Did you have a favorite challenge that you did from your time on the show?

I get asked this question all the time, and I feel like everyone already knows what I am going to say. The Olympic Challenge! Having the TC Kitchen turned into a stadium of sorts was so energizing. To be cooking running around in front of a huge crowd with signs and them cheering us on all brought a whole new dimension to cooking. It was inspiring to say the least.

What was the fan response to you as the show went on?

It was very interesting to see how I was portrayed. I didn't necessarily get the best response from the first episode. I think I threw a lot of people off with the whole mustache, “California Love”, foraging kind of vibe I had. But my story arc continued, and people were able to see the genuine me. They saw the real passion I have for cooking and the amount of thought behind everything I do, people could really relate to that. 

I had no idea the amount of positive impact I would have from sharing the story of my mom, cooking, and her passing from cancer. I am humbled by the amount of people that reached out to me and were able to find comfort and relate to my story having suffered from a similar loss. We are all in this together, and food has an intrinsic power to bring people together.

What is your culinary life like now post Top Chef?

The entire Top Chef experience is what you make of it. I genuinely enjoy connecting with fans and others through food. Right now I feel especially blessed being able to travel the country, doing pop-up dinners and events; bringing people together through food. Perhaps there is just more pressure now to ride that wave and make the most of this opportunity. But then again, that pressure is what chefs thrive on.

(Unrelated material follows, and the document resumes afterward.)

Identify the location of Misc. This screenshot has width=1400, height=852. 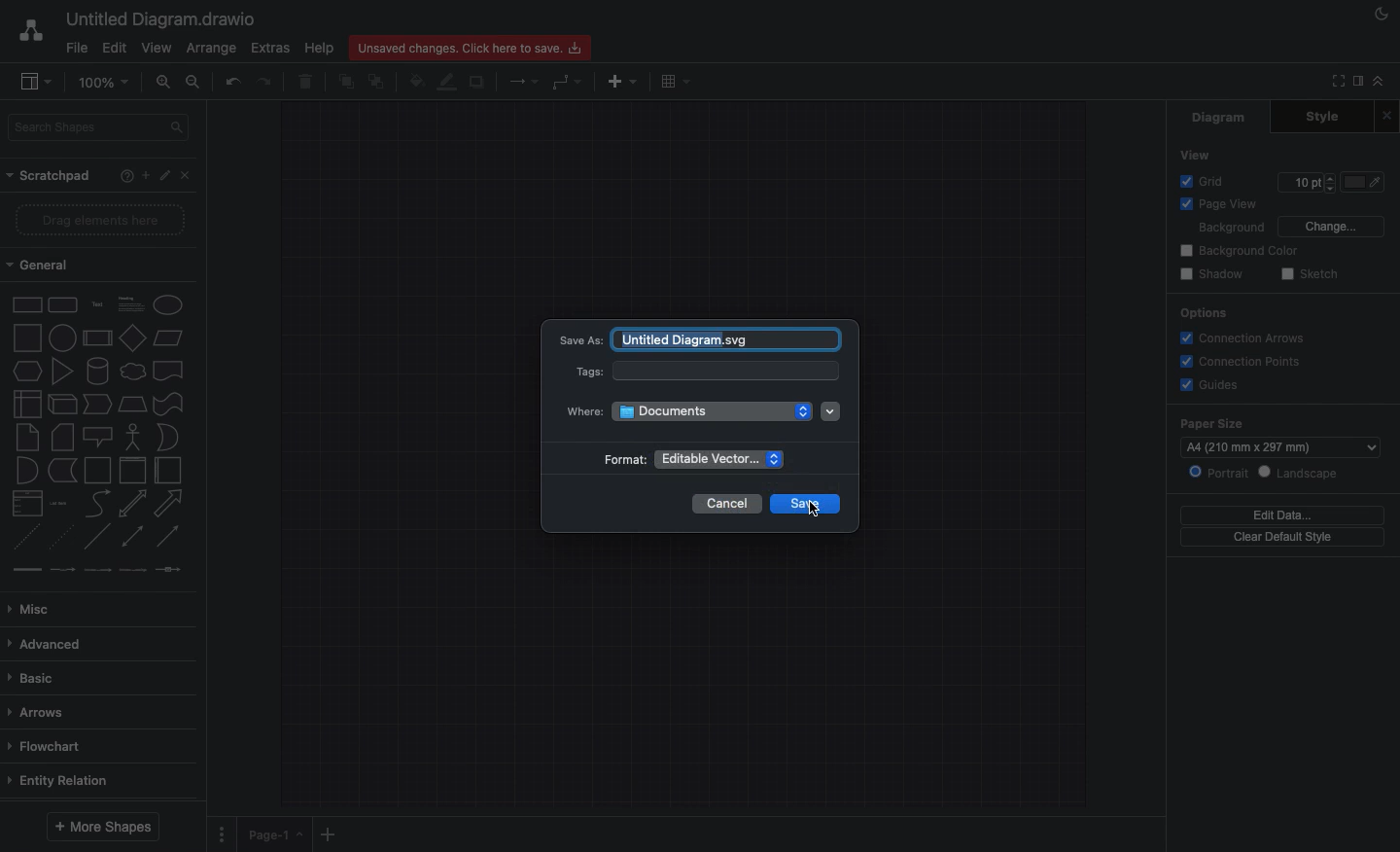
(40, 609).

Were you surprised that you had such a large gay following?

I was actually not that surprised. I had done Chopped a few years prior to Top Chef and despite only being on one episode, there was a large amount of feedback and people from the community reaching out with support and blind date offers.

What's it like dating in the culinary world?

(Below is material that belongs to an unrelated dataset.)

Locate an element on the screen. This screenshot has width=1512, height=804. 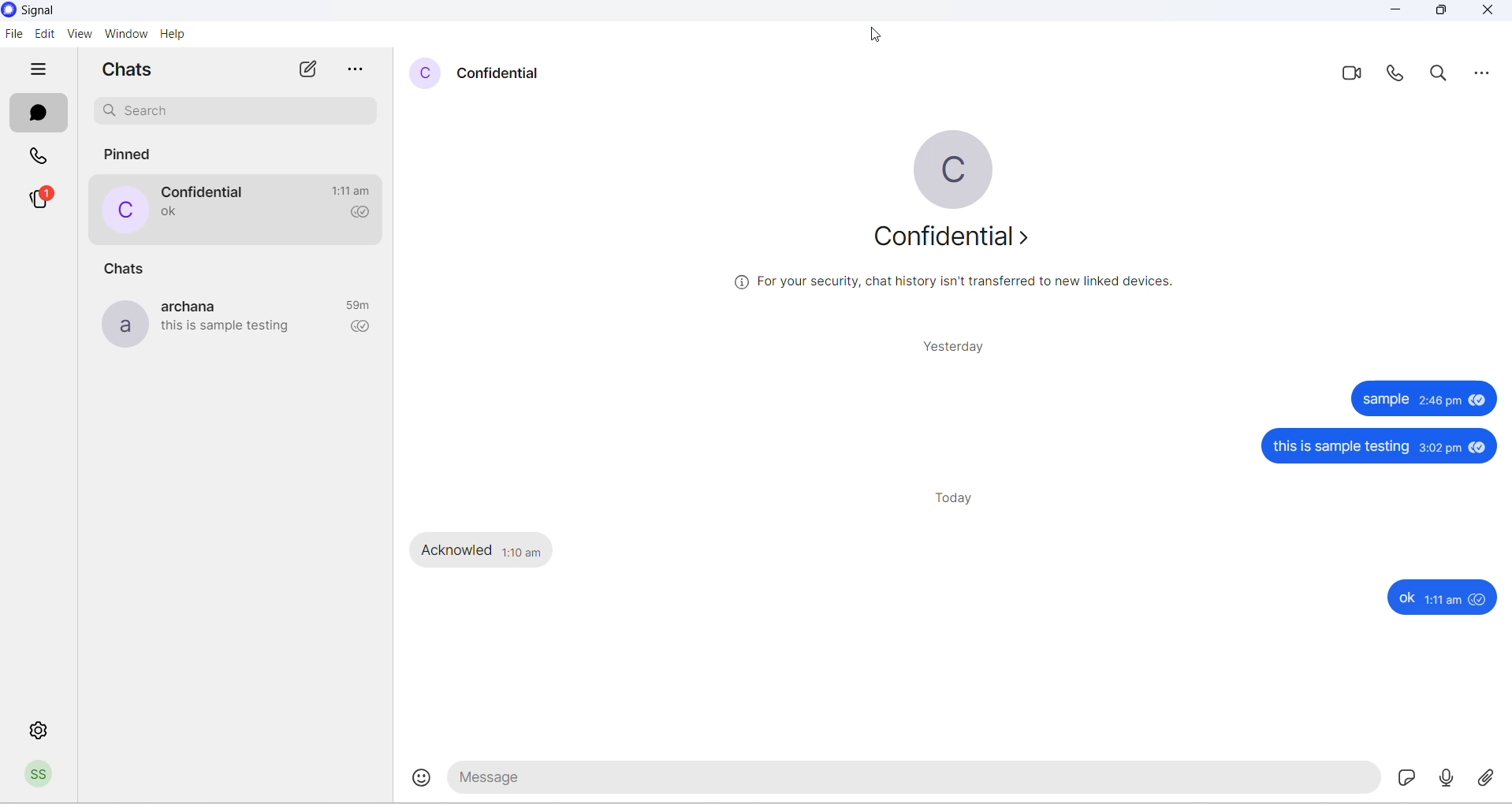
read recipient is located at coordinates (365, 214).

I’ve been lucky enough to have had a partner for years now. She is my rock, my support, and my inspiration. One thing I have learned over the years is how important it is to date someone who understands the amount of work and sacrifice this career requires. The long days, longer nights, and non-existent holiday and family time makes for a non-ideal relationship partner. But if you're able to find someone who is able to appreciate, and understand, and even share that love of food and hospitality, you would be wise to not let them go.

What are your biggest dreams moving forward and how do you plan to accomplish them?

I'd be lying if I didn't say my dream is to open my own group of restaurants. The concepts are all thoroughly played out and meticulously crafted in my head, and now slowly being transcribed into an actual business plan on paper. My goal is to connect with the right business partners and people with a similar love and passion for food to make those dreams a reality.